> **Taakomschrijving**
Geef de regels van het materiaal letterlijk nog eens weer: alles van de regel met "Task: Expand the submenu arrow in the menu" tot en met de regel met "Action: (x=1092, y=242)", beide regels inbegrepen. Neem de afbeeldingen niet op in je antwoord.

> **Inhoud dataset**
------------------------------------

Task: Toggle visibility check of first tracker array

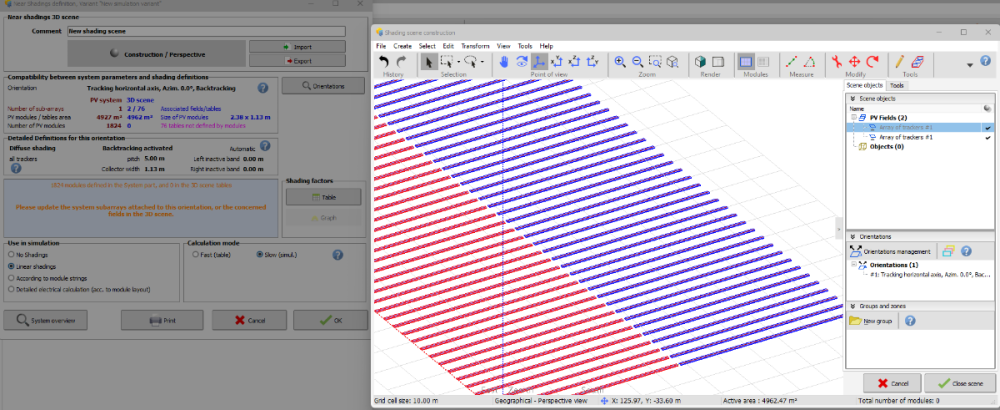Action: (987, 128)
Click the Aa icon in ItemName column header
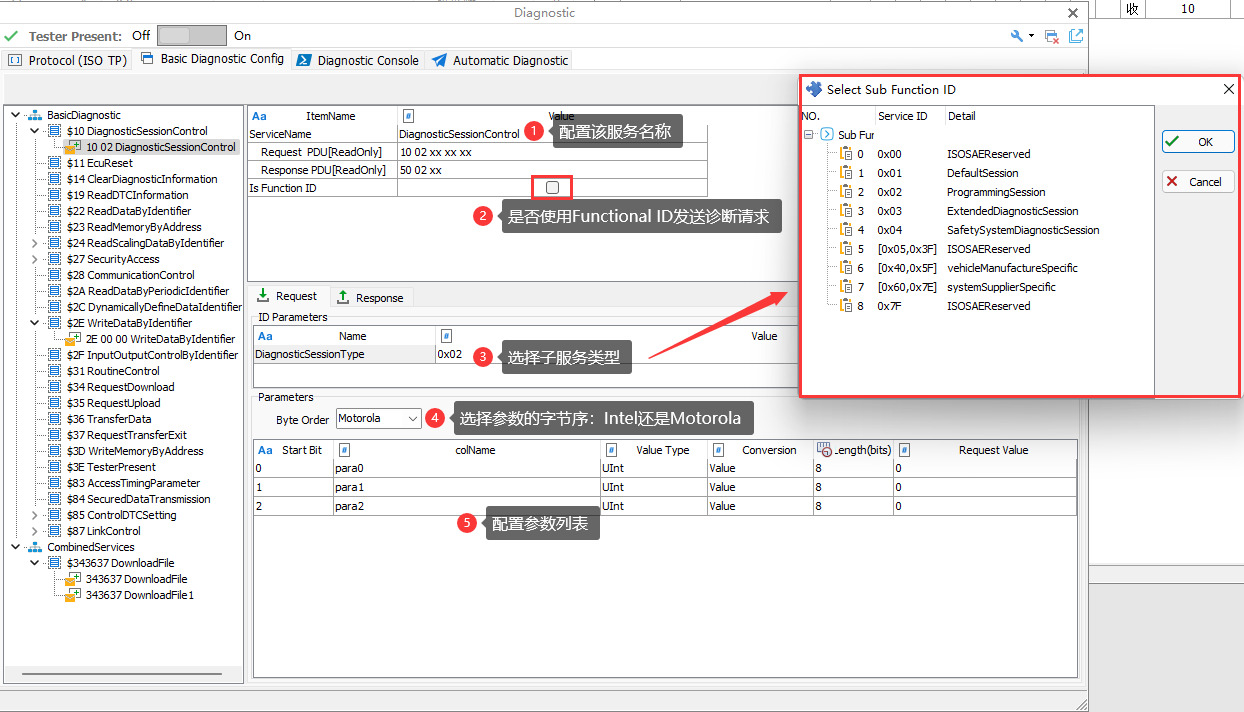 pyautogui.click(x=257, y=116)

------------------------------------

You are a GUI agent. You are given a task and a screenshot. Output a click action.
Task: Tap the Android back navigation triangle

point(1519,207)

------------------------------------

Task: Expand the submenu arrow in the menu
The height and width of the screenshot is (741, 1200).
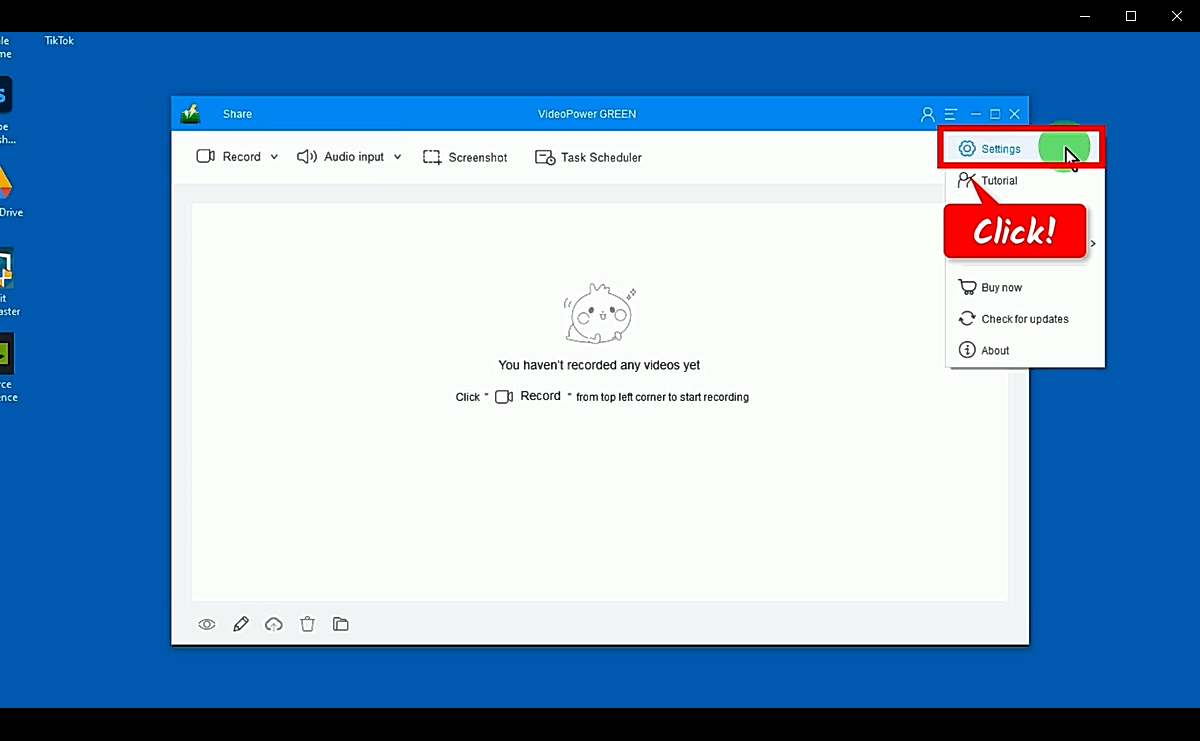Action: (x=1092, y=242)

------------------------------------

> **Volledige uitvoer**
Task: Expand the submenu arrow in the menu
The height and width of the screenshot is (741, 1200).
Action: (x=1092, y=242)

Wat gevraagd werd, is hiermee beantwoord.